Task details:
Write out everything from the first of the rows down to the line containing "will [x=131, y=53].", word for word, with both ends included.

Records for locating described items
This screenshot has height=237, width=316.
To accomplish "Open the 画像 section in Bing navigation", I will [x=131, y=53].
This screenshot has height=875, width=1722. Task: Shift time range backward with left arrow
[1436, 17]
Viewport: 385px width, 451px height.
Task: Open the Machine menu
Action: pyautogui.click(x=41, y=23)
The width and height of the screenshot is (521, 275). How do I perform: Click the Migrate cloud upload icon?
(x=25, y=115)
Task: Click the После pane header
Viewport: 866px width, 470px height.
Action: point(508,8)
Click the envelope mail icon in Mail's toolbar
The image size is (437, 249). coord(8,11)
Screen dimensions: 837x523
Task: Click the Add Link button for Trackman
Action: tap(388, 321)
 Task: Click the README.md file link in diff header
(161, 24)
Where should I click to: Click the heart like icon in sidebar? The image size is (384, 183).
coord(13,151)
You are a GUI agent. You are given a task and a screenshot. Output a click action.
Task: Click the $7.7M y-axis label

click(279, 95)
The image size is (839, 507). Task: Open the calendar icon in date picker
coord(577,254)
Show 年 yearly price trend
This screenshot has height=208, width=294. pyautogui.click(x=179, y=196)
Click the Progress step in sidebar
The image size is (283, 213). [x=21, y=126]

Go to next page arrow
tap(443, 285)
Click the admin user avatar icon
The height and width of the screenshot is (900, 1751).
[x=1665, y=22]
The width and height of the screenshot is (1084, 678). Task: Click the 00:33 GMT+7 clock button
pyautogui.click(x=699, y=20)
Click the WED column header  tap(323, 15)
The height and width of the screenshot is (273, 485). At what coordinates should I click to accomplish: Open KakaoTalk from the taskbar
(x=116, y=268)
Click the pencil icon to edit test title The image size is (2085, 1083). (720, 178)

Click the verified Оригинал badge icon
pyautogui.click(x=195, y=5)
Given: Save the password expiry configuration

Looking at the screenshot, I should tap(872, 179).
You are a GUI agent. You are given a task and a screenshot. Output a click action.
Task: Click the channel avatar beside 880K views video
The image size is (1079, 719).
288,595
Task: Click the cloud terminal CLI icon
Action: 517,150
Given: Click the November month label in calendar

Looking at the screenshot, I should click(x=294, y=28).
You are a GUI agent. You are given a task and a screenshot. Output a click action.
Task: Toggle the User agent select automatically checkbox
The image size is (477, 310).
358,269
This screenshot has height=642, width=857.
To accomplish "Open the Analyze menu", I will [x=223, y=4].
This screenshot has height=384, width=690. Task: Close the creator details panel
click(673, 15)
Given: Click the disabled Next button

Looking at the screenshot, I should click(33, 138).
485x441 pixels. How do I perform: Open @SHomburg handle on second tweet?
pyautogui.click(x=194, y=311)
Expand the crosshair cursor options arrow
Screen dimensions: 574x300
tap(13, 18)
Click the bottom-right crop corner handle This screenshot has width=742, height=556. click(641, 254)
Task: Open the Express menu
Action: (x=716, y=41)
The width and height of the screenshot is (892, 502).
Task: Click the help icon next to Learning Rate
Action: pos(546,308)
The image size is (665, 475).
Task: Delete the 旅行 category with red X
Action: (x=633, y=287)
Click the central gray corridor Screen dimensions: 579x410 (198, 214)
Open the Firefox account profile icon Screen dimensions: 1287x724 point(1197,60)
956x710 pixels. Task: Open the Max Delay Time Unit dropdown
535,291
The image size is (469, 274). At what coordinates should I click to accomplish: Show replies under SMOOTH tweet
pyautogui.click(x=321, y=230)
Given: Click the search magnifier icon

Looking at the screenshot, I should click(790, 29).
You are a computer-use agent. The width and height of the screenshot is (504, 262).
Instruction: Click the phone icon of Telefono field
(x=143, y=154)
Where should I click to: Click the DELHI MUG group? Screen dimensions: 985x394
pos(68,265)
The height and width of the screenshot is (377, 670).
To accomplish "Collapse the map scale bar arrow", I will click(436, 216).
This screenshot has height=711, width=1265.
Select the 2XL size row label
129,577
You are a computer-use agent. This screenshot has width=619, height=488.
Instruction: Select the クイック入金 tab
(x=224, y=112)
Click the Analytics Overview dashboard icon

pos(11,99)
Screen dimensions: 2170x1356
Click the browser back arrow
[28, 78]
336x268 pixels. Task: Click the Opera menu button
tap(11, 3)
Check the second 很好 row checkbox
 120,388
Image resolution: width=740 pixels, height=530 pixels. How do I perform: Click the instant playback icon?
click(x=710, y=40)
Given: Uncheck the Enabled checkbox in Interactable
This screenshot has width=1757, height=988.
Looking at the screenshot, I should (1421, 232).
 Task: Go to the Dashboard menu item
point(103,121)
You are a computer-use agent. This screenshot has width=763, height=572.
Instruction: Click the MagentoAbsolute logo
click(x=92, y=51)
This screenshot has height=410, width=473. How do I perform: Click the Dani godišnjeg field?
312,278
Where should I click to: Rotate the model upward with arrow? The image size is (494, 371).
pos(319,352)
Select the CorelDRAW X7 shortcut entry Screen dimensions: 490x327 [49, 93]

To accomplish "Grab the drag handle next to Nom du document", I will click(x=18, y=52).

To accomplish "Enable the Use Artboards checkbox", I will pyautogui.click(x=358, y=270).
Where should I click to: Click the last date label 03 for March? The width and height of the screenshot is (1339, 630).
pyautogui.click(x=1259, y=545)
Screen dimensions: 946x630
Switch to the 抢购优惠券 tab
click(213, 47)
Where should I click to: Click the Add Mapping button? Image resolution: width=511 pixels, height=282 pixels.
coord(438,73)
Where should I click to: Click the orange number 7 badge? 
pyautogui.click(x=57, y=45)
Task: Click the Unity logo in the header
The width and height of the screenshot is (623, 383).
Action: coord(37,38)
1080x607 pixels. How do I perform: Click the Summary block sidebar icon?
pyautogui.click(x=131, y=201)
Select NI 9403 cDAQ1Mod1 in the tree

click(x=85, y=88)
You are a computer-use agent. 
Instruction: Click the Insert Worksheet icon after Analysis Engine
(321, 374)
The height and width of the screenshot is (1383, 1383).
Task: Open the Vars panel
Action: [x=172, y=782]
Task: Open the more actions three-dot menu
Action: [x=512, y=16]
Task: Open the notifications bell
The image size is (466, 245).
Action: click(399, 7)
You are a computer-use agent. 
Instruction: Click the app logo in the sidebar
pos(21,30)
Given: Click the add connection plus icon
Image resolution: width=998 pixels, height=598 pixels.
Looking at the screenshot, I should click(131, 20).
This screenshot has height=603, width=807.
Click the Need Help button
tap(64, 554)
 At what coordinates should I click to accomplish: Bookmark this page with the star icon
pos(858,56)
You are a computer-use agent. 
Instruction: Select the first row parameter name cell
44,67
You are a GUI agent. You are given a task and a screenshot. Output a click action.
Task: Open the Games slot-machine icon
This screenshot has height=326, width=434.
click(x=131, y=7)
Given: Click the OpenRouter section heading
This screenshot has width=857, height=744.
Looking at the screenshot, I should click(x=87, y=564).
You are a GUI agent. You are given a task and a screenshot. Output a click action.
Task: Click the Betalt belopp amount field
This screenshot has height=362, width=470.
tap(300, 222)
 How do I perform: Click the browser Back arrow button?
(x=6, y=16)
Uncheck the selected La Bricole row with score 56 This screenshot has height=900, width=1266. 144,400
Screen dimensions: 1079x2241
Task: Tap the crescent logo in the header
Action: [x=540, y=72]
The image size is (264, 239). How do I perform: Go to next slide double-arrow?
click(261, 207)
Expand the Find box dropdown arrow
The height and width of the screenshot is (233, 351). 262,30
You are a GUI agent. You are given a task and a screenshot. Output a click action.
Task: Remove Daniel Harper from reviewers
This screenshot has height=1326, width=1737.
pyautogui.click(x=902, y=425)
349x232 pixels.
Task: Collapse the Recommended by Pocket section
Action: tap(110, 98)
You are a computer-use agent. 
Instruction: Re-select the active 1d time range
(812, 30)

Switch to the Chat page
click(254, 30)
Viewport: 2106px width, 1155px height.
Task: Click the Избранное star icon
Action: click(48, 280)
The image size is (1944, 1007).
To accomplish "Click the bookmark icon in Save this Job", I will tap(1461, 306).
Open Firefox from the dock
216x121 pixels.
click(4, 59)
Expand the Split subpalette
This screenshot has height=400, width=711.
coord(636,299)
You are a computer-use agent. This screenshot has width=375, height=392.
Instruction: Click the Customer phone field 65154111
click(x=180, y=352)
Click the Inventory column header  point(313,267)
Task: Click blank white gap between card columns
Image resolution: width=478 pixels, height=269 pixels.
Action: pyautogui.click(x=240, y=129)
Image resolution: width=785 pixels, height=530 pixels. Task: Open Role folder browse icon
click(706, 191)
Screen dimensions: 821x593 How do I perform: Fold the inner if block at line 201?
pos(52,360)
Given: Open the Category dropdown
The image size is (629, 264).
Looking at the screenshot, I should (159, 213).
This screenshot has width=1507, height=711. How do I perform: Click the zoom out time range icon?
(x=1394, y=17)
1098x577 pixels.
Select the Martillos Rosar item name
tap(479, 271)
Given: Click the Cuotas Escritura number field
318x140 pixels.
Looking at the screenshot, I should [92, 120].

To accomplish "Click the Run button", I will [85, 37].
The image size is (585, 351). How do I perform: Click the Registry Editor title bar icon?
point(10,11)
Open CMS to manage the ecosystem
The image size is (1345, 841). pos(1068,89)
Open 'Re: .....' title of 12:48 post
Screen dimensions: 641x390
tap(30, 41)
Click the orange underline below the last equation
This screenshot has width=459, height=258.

Correct output:
This screenshot has height=237, width=316.
To accomplish "Open the 画像 section in Bing navigation", I will [x=131, y=53].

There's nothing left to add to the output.